Naranjas, no; naranjadas, que suena más fino

    En otros tiempos, los vendedores recorrían las calles pregonando su mercancía, y la gente se asomaba a las ventanas y los llamaba para comprar. Esta vez eran naranjas lo que el vendedor ofrecía. En una de aquellas casas, vivía una señora muy requetefina que estaba obsesionada con terminarlo todo en "ado" y en "ido". Se asoma a la ventana y, como el hombre ya se estaba alejando, le grita: "¡Oiga, el de las naranjadas, vuelva usted!" El vendedor, un poco mosca, creyó que se estaba guaseando de él, y va y contesta: Nodo. Entonces la señora, puesta ya en carrerilla y un poco confusa, en vez de decirle "Pues mejor", va y dice "Pues mejodo", a lo que el otro contestó, terminando la conversación: "¡Pues jódase usted!"


En el silencio de la noche...

    En una noche de invierno, estaban de matanza en una casa y, como quedaba faena para el día siguiente, la matancera se había quedado a dormir allí. Era una mujer alta, fuerte, que hablaba despacio con una voz recia, y que no tenía pelos en la lengua. Ya se habían acostado cuando a las 12 o la 1 llaman la puerta. Entonces no se trasnochaba tanto porque la luz eléctrica era más bien pobre y la televisión ni existía; se cenaba "entre dos luces" y a la cama prontico.

    Al oir llamar a aquellas horas, se preocuparon pensando si alguien de la familia se habría puesto enfermo. Se levanta la matancera y se asoma al postigo. El que llamaba era un tipo poco amante del trabajo, con bien ganada fama de flojo; un pedigüeño un tanto especial. Al verlo la mujer, fue tal la indignación y el despercio que sintió, cansada del día como estaba, que con aquella voz ronca soltó: "¡Cuche usted qué cojones! " ¡Pum! Portazo en el postigo. Y esto fue todo en el silencio de la noche...


Más palominos que nadie

    Había una señora muy orgullosa de su hidalguía y de los documentos que, referentes a la misma (pergaminos), guardaba.

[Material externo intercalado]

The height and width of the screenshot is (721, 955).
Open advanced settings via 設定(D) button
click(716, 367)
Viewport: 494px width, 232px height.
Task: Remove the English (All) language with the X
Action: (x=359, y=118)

Tenía una criada bastante basta y poco discreta. Un día la mandó a casa de otra señora no menos puesta en su categoría y, al parecer, la criada no habló adecuadamente, por lo que esta señora se salió de sus casillas y, en vez de atender al recado, saltó como una escopeta: "Dile a tu señora que si ella tiene pergaminos, más tengo yo!" La muchacha se fue y, cuando llegó de vuelta a su casa, había una visita. Sin más, entró a la sala y dio el recado de la siguiente manera: "Usted no sabe cómo se ha puesto esa mujer, hecha un demonio, y me ha dicho que si usted tiene palominos, que más tiene ella".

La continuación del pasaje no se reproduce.